Data excerpts
******************************
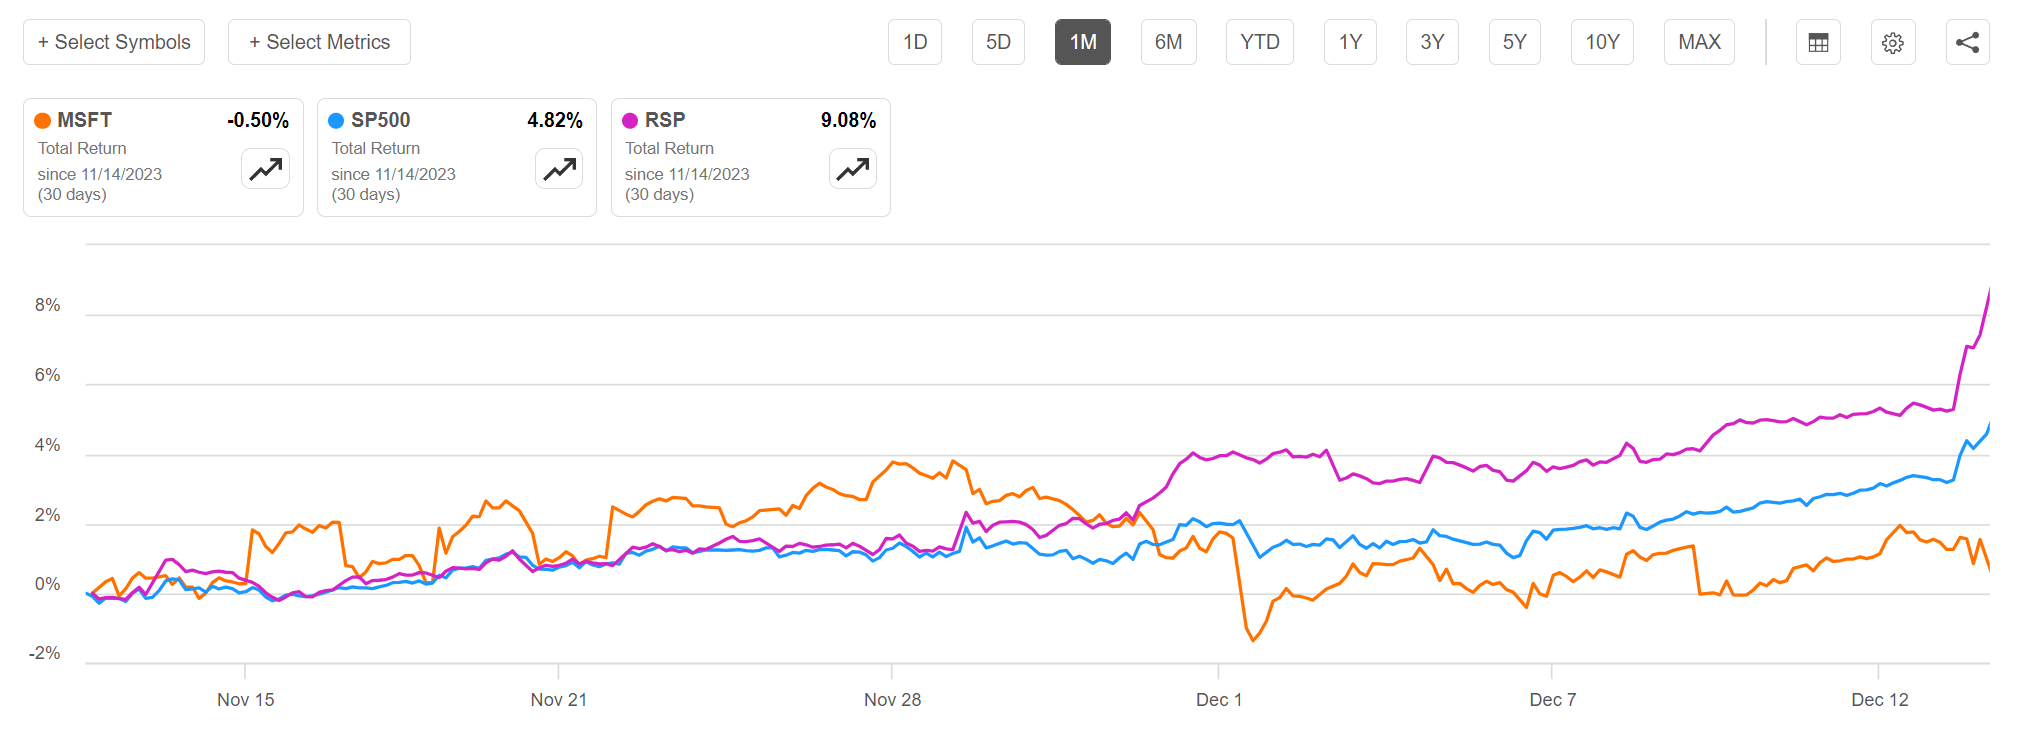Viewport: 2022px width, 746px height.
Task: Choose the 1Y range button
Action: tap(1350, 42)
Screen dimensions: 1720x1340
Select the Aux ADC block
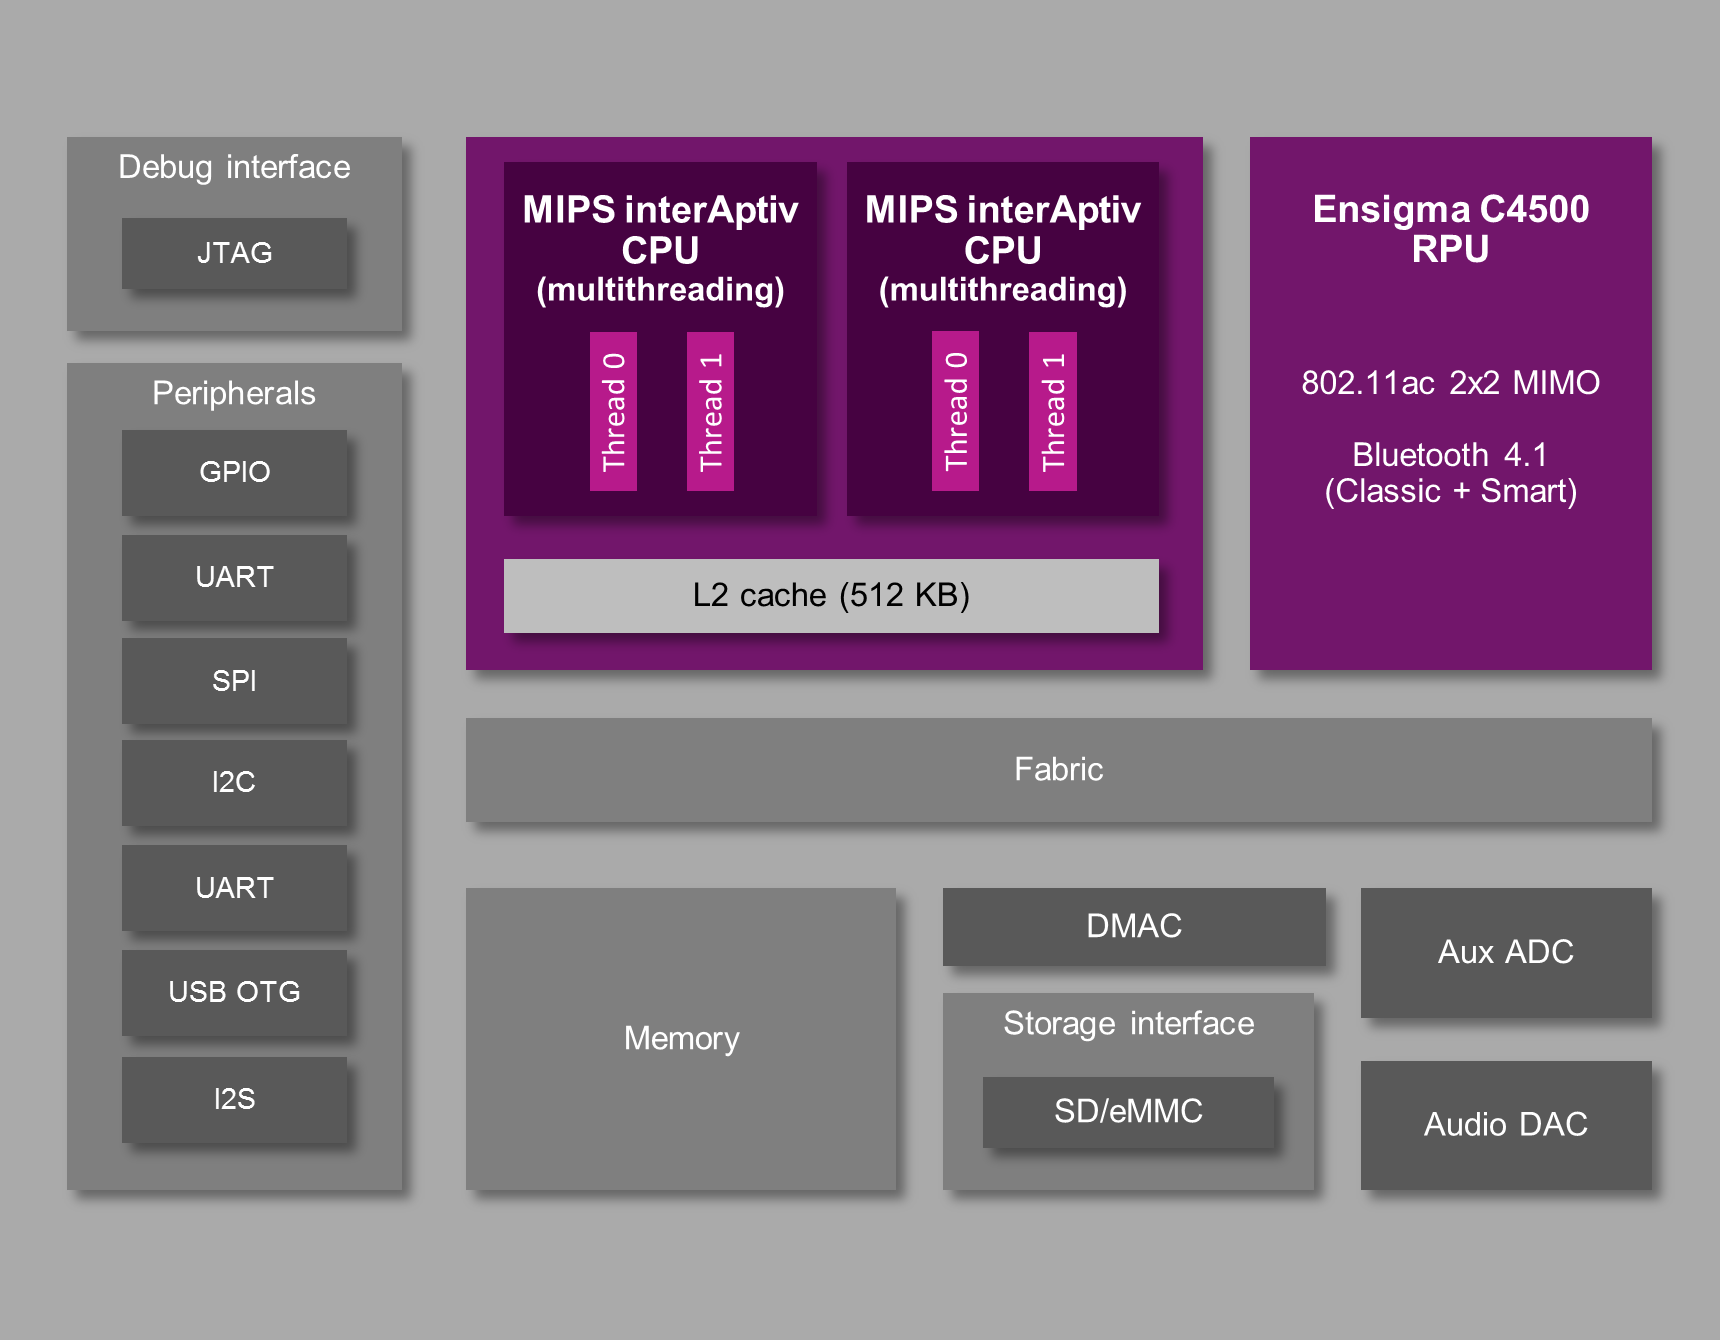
******************************
Excluding the pictures, restate word for word the lines from the one that holds "Screen dimensions: 1720x1340" through the last line of the entries, both ends included.

Screen dimensions: 1720x1340
Select the Aux ADC block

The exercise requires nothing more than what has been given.